Can I hand apply rubbing compound over the final coat of poly to get the smoothness and feel that I want? I am not looking to rub out the finish. I want to leave it semi-gloss but just make it smoother.

Gary


----------



## m.n.j.chell (May 12, 2016)

When you say, "Make it smoother," ... what are you trying to smooth out?
If you're referring to anything more than sanding scratches, rubbing compound probably won't do it. Automotive finish rubbing compound is one step away from polishing wax. 
It puts a gloss finish on the surface, but it doesn't really remove much of the finish at all.


----------



## Steve Neul (Sep 2, 2011)

GAF said:


> Can I hand apply rubbing compound over the final coat of poly to get the smoothness and feel that I want? I am not looking to rub out the finish. I want to leave it semi-gloss but just make it smoother.
> 
> Gary


First of all poly dries very slow. The finish would need to dry a month before using compound or waxes on it. It just needs to cure completely or these foreign substances can get into the finish. 

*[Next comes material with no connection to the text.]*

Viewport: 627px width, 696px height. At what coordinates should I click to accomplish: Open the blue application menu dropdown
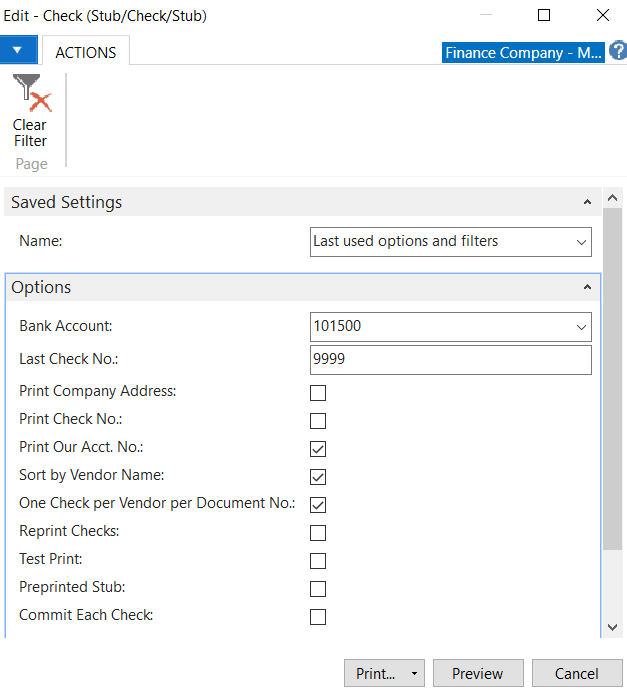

If the finish is already semi-gloss rubbing compound will turn it into gloss. The way a finish works is there is a flattening compound in the finish that looks like baby powder. When you apply the finish the flattening compound comes to the surface and interrupts the sheen. Then you come along with rubbing compound which should be looked at like a really fine sandpaper and rub the outer layer of the finish off with the flattening compound. What is under it is gloss. The more you rub it the farther you get into the gloss and the shiner it gets. Chemically there isn't any real difference between a gloss poly and a satin poly. The more of this flattening compound that is added makes the difference between gloss and satin. This is why I don't care for rubbed finishes. Depending on how much you rub or how hard makes a difference in how much of the flatting compound is rubbed off. This tends to make the sheen blotchy because some places will get rubbed more than others. 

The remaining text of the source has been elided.